Now she realised just how much she had needed the catharsis of talking about it to help her ease all that was eating away at her and, wisely, Jasper let her talk herself to a standstill. Only when she finally stood still, breathing hard and trying to damp down her fury, did he speak.
‘Jen, it's pretty obvious to me you can’t go on living like this … and I think you know you have got to do something about it.’
‘Oh God, I know ... I know...’ she said, sinking down into the chair opposite Jasper’s. It was true, the time had come when she had to deal with things but just how she did that she did not know. Obviously she had to leave Jimmy but she had invested so much time and energy in the relationship that to walk away from it seemed somehow wasteful.
She was also painfully aware that despite all her hard work there was precious little in the way of material goods to divide up. So not only would she be totally alone if she left him, or worse than that, middle-aged and alone, she would also be living on the breadline. Even more on the breadline than she already was with Jimmy.
‘C’mon ... think. What would you lose if you left him? He’s just some jerk who doesn’t appreciate you, who constantly wipes the floor with your feelings. If it’s money you need I could help you financially and I’m sure you have other friends who would help you find somewhere else to live. You’d soon find someone else … someone who would care for you properly.’ Jasper made it all sound so possible and she struggled to believe him.
For his part he could see her wanting
desperately to believe such a life could happen for her and wondered why on earth she held back from it but then it was obvious she loved the man and Jasper knew he had never really been in love, not that sort of love. How could he hope to be the right person to advise her? Perhaps one did things differently in the state of love? He watched her distress, trying to remain dispassionate and failing completely.
‘For Heaven’s sake, Jen, you’ve got to regain your self-esteem!’
‘I know it all seems so simple to you but I’m scared … at least I know where I am with Jimmy even if I am miserable.’
She had answered without thinking and was instantly shaken by the truth of the words that had forced their way out of her.

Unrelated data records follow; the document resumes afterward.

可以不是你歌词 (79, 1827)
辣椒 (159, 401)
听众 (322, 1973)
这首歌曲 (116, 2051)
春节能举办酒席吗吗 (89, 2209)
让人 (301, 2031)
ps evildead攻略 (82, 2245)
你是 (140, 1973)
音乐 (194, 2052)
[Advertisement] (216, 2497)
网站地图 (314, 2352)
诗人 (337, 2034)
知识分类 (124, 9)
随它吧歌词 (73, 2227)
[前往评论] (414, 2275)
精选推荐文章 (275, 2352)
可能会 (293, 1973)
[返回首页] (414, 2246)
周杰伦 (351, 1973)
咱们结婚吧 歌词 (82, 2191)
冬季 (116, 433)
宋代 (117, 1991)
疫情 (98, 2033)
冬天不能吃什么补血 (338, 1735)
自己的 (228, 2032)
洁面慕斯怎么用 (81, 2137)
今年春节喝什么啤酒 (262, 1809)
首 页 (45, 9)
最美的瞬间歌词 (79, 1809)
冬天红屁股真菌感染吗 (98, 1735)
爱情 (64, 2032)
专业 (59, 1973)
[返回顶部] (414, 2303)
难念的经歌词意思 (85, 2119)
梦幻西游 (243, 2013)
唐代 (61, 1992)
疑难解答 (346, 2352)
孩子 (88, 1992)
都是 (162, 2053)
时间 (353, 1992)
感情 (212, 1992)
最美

She stared at Jasper until he abruptly turned away to busy himself with the fire, frustrated by what he saw as her weakness but wanting to stay in control of himself. She knew he was angry at her but felt unable to say anything to appease him. He was oversimplifying things, making the solution seem easy and she knew she disappointed him. It was a lesson in how far they had moved away from one another and it shook both of them.
Jenny was now aware the gentle boy she had once known had become a tough and forceful man and Jasper was sadly aware of how much more emotionally damaged Jenny had become in his absence. It was damage he had added to by leaving for London, he thought uncomfortably, remembering the street urchin of a girl he had known as a child, all long, black, tumbling hair and eyes that has always seemed much too big for her face.
He had never understood her parent’s neglect of her. The basics had been provided, she had been fed and clothed but somehow that had been all. They had never seemed interested in her and had usually left her to her own devices. There has been no help with schoolwork or exams, no praise or encouragement given for any of her small victories and no support given when life threw up its inevitable tribulations.
Her father had worked long hours and was often away from home so there was some mitigation for his lack of involvement but her mother’s behaviour was harder to explain. It had been almost as if she had watched the process of Jenny’s growing-up with a clinical detachment, as though viewing some sort of social experiment. Her lack of enthusiasm for her daughter had been evident, especially to Jenny who had felt this lack of interest keenly.